The goal is to significantly reduce the amount of fraudulent e-mail making its way not only into e-mail systems, but even into quarantine. E-mail filters catch most spam already, but someone going through their quarantined messages still might be tempted to click on a message that seems to come from their bank, or refers to their PayPal account.
And some messages from spoofed sources still get through, often trying to get people to click on links that take them to malicious sites. Sometimes the phishers’ goal is to deliver ads for counterfeit products, sometimes to download botnet malware and sometimes to collect personal financial or other sensitive information.
Many of the most notable cyberattacks of recent years — including those against Google and RSA Security — began with phishing, or more targeted spear-phishing, e-mails.
“DMARC removes guesswork from the receiver's handling of these failed messages, limiting or eliminating the user's exposure to potentially fraudulent and harmful messages,” the group says. “DMARC also provides a way for the email receiver to report back to the sender about messages that pass and/or fail DMARC evaluation.”
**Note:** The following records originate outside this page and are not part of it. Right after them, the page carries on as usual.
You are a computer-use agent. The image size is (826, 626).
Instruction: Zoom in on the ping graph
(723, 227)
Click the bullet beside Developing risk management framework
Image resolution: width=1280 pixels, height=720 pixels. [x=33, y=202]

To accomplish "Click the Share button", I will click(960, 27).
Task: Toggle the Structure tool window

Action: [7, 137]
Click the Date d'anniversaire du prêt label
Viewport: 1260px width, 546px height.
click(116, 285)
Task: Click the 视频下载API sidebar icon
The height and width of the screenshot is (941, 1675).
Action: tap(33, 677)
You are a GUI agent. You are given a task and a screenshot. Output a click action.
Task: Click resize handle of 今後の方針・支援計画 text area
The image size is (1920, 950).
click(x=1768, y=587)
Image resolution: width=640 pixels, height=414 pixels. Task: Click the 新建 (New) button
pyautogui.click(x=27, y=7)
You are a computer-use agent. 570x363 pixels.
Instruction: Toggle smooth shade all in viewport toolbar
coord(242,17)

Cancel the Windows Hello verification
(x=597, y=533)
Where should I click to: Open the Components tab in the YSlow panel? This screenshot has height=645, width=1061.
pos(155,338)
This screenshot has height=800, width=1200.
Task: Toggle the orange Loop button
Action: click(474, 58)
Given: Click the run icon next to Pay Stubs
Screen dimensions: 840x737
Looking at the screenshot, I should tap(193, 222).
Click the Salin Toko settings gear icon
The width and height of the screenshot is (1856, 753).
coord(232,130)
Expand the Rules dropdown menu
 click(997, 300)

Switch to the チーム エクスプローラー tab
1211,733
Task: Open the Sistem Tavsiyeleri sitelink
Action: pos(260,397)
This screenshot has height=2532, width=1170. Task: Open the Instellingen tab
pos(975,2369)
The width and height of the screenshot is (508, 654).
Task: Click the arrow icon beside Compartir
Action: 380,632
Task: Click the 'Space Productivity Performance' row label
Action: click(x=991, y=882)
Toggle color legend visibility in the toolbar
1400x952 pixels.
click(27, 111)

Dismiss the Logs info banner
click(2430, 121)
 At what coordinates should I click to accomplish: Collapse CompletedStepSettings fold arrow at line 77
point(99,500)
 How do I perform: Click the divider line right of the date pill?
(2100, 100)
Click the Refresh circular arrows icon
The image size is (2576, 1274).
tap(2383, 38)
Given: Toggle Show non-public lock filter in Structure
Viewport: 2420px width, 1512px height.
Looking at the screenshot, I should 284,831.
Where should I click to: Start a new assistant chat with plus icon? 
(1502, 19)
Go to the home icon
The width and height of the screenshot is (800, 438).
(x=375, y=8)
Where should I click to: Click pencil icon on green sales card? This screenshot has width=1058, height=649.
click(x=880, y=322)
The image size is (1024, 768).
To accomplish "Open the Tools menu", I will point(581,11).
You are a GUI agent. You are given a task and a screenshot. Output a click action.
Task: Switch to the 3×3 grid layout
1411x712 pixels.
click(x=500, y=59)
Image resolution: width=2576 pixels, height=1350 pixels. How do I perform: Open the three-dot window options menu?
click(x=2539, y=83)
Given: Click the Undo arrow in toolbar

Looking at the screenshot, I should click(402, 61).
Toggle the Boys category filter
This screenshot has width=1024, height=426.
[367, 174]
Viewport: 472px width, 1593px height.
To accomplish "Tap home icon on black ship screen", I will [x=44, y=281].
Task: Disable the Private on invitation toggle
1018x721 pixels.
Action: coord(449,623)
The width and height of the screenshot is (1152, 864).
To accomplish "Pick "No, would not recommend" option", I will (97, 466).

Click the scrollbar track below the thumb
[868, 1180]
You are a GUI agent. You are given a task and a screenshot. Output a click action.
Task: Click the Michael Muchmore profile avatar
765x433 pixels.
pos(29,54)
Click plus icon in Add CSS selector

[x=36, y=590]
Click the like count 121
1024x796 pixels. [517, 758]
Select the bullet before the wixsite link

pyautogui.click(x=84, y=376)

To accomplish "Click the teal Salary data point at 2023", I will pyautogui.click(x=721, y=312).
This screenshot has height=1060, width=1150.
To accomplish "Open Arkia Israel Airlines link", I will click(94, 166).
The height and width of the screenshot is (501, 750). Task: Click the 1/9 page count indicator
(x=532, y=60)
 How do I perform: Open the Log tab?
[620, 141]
The group says it plans to collect data from using DMARC in the field and then submit it to the Internet Engineering Task Force for approval as an Internet standard.
DMARC is asking organizations interested in the project to read the specification, join the group’s discussion mailing list at www.dmarc.org and begin testing and deploying e-mail authentication standards SPF, DKIM and DMARC.
Group members also will hold discussions on DMARC at two upcoming conferences in San Francisco: The Messaging Anti-Abuse Working Group General Meeting, Feb. 21-23, and the RSA Conference 2012, Feb. 27-March 2.